▸ **ZIELSETZUNG**: Gib die Zeilen ab der Zeile mit "Task: Click the red" bis einschließlich der letzten Zeile unverändert aus.

▸ **BEREITGESTELLTES MATERIAL**:
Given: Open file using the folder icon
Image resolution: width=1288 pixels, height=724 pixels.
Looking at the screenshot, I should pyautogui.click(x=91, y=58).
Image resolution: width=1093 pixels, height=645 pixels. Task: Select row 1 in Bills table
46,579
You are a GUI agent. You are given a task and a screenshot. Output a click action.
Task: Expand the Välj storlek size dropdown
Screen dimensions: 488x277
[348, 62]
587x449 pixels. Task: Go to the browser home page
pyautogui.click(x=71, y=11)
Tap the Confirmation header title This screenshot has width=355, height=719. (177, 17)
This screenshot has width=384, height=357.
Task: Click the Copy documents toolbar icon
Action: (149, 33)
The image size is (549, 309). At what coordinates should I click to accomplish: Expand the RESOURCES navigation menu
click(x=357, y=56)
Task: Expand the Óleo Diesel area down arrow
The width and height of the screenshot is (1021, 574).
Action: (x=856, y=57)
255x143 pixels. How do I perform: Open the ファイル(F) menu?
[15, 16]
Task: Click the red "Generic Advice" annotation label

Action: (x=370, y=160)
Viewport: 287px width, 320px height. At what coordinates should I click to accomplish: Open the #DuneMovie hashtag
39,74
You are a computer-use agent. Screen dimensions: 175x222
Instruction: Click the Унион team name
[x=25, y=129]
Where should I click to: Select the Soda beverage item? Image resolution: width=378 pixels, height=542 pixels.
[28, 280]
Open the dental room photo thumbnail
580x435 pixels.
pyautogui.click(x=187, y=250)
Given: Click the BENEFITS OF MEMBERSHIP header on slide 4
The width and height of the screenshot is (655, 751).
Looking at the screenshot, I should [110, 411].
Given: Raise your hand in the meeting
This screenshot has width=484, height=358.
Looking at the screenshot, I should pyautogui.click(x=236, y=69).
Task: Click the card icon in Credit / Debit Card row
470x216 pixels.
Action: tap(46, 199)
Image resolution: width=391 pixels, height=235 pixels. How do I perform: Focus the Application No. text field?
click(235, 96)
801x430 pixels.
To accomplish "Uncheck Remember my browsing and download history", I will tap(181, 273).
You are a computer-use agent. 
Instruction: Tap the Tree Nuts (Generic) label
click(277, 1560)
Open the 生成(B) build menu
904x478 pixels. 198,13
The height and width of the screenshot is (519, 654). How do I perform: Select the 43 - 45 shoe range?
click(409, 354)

▸ **LÖSUNG DER AUFGABE**:
Task: Click the red "Generic Advice" annotation label

Action: (x=370, y=160)
Viewport: 287px width, 320px height. At what coordinates should I click to accomplish: Open the #DuneMovie hashtag
39,74
You are a computer-use agent. Screen dimensions: 175x222
Instruction: Click the Унион team name
[x=25, y=129]
Where should I click to: Select the Soda beverage item? Image resolution: width=378 pixels, height=542 pixels.
[28, 280]
Open the dental room photo thumbnail
580x435 pixels.
pyautogui.click(x=187, y=250)
Given: Click the BENEFITS OF MEMBERSHIP header on slide 4
The width and height of the screenshot is (655, 751).
Looking at the screenshot, I should [110, 411].
Given: Raise your hand in the meeting
This screenshot has width=484, height=358.
Looking at the screenshot, I should pyautogui.click(x=236, y=69).
Task: Click the card icon in Credit / Debit Card row
470x216 pixels.
Action: tap(46, 199)
Image resolution: width=391 pixels, height=235 pixels. How do I perform: Focus the Application No. text field?
click(235, 96)
801x430 pixels.
To accomplish "Uncheck Remember my browsing and download history", I will tap(181, 273).
You are a computer-use agent. 
Instruction: Tap the Tree Nuts (Generic) label
click(277, 1560)
Open the 生成(B) build menu
904x478 pixels. 198,13
The height and width of the screenshot is (519, 654). How do I perform: Select the 43 - 45 shoe range?
click(409, 354)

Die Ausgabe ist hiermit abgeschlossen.